In meinem 2. Teil möchte ich das Friedensprojekt ‚Tent of nations‚
oder ‚Zelt der Völker‘ mit dem eindrucksvollen Motto „Wir weigern uns Feinde zu sein“ von Daoud Nassar kurz vorstellen, bei dem ich im letzten Sommer 7 Wochen als Freiwilliger mitgearbeitet habe.
Bereits 1916 erwirbt sein Großvater Daher das Grundstück. Während viele palästinensische Landbesitzer die Registrierung ihres Landes aus Furcht vor Steuern unterließen, registrierte Daher Nassar seinen Besitz schon bei den osmanischen Behörden. Danach erwarb die Familie noch britische und jordanische und israelische Besitzurkunden. Das 42 Hektar große Land liegt 9 Kilometer südwestlich von Bethlehem in der Westbank- Zone C – auf 950 m Höhe. Die Familie pflanzt dort Granatäpfel, Mandeln, Feigen, Oliven und Weinreben an, musste aber immer wieder Übergriffe, Zerstörungen der Ernten von den Siedlern und Militär hinnehmen.

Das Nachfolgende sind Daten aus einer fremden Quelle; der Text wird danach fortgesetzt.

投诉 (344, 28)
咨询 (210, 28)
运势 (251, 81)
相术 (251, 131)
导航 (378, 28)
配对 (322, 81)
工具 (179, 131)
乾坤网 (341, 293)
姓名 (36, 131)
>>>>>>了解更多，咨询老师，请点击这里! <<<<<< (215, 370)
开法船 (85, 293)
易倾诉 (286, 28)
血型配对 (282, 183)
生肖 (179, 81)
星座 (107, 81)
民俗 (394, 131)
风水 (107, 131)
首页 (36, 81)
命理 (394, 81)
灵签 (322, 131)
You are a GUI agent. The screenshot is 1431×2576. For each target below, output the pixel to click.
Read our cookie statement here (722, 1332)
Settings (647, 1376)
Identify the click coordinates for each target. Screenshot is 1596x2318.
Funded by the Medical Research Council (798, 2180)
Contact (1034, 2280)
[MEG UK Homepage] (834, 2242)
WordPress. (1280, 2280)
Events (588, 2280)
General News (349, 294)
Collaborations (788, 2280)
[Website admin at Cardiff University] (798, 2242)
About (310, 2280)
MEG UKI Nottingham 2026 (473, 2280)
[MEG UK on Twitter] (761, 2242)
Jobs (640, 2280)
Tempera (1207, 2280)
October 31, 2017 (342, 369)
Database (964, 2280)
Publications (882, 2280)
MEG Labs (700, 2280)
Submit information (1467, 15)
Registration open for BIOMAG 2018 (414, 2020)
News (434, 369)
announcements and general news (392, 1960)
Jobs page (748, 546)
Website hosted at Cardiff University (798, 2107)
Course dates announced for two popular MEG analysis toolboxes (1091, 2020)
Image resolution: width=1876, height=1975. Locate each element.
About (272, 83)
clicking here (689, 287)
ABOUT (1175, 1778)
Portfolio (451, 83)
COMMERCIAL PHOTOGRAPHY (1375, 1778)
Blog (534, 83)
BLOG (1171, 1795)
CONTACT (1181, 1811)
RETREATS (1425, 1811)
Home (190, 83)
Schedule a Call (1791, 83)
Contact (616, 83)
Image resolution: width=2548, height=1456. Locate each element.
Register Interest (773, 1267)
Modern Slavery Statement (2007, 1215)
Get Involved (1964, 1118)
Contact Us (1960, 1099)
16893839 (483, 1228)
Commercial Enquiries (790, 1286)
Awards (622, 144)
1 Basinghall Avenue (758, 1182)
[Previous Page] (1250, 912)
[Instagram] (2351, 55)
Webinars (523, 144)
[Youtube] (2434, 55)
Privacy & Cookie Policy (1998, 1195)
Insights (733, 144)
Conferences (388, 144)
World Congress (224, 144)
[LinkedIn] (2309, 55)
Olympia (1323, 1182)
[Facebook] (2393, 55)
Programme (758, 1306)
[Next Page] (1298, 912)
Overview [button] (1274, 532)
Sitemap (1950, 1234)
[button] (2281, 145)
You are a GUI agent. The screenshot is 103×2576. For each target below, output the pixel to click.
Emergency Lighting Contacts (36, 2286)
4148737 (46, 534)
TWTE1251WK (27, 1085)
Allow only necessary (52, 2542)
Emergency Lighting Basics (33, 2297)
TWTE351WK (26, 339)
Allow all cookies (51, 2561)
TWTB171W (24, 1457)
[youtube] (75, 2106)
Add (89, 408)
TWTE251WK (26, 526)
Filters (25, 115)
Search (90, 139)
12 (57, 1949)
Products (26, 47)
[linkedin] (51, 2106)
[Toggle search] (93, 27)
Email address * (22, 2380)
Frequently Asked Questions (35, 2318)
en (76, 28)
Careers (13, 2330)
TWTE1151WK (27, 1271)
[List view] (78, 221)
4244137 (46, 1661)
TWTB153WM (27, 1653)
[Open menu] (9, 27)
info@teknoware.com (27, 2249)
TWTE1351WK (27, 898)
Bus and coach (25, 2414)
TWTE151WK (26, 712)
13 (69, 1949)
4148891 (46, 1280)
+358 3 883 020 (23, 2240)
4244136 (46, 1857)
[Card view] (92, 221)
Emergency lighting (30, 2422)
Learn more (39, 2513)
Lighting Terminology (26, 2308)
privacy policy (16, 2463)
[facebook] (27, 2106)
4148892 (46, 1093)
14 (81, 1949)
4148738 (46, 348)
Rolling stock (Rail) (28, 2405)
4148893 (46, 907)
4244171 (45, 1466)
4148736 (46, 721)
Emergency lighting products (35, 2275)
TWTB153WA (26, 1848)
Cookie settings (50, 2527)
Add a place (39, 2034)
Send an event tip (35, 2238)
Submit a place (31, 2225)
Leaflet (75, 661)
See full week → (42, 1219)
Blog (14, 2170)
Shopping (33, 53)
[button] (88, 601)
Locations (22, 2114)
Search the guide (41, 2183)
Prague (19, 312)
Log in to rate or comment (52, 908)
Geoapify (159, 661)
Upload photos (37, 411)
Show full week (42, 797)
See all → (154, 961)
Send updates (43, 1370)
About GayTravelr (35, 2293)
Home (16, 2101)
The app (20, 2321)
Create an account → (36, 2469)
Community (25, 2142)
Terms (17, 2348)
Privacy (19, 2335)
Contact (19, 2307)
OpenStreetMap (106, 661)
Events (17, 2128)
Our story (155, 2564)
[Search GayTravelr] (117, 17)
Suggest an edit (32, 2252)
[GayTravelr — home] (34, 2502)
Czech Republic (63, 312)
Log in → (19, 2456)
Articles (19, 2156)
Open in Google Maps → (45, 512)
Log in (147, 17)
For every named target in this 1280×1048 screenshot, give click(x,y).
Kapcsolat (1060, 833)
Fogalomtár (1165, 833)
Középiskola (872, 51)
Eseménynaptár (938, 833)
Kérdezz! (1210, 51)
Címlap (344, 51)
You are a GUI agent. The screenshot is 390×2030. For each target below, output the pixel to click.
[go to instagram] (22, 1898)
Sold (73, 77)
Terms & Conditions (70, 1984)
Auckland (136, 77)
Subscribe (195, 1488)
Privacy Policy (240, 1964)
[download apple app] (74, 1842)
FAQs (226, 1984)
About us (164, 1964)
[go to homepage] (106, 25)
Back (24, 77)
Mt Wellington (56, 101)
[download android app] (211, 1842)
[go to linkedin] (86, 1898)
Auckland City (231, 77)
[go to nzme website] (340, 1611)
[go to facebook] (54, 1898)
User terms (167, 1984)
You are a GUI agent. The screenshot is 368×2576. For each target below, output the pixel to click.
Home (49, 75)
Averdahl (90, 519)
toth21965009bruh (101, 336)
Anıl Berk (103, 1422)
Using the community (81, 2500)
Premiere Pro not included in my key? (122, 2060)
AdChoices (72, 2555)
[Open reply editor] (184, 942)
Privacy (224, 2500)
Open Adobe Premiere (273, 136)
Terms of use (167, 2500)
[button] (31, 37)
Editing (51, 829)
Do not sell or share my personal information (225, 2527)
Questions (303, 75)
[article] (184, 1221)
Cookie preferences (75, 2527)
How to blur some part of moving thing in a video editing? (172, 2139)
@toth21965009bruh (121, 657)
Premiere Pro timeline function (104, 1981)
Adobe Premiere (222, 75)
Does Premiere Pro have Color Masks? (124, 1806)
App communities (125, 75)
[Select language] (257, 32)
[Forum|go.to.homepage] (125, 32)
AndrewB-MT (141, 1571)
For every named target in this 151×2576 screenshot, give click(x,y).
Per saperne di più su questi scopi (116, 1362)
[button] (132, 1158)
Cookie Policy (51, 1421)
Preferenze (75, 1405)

1991 erklärt jedoch der israelische Staat das Land der Familie zu Staatsland. Der Rechtsstreit beginnt und dauert bis heute an, also über 30 Jahre. Der letzte palästinensische Hügel ist heute von 5 illegalen Siedlungen umgeben, ohne Baugenehmigungen, ohne Wasser- und Stromanschluss stattdessen Fotovoltaik und Wasserzisternen.
2001 beginnt Daoud das Friedensprojekt Tent of Nations mit dem Motto ‚Wir weigern uns Feinde zu sein‘, um mit workshops Brücken zwischen den Menschen zu bauen.
Daoud und seine Familie lehnen den Weg der Gewalt ab, ebenso die Haltung eines passiven Opfers einzunehmen oder das Land zu verlassen. Sie praktizieren mit internationaler Unterstützung und Freiwilligen einen Weg des aktiven, gewaltfreien Widerstands. Und dies in einer sehr eindrucksvollen Weise.
„Wir wollen unsere Frustration in konstruktiver Weise nutzen. Um diese Gefühle in Energie zu verwandeln, ist positives Handeln nötig, sonst werden wir zu einer Brutstätte für Zorn und Bitterkeit“ sagt Daoud.
Ihn und sein Projekt darin mit Arbeitshilfe und internationaler Präsenz als Freiwilliger zu unterstützen, war das Anliegen meines Einsatzes. Die Familie braucht dringend weiterhin Kurz- und Langzeit- Freiwillige. Wer Interesse daran hat, kann sich direkt an: dnassar@tentofnations.org wenden.
Vielen Dank für Ihre Aufmerksamkeit!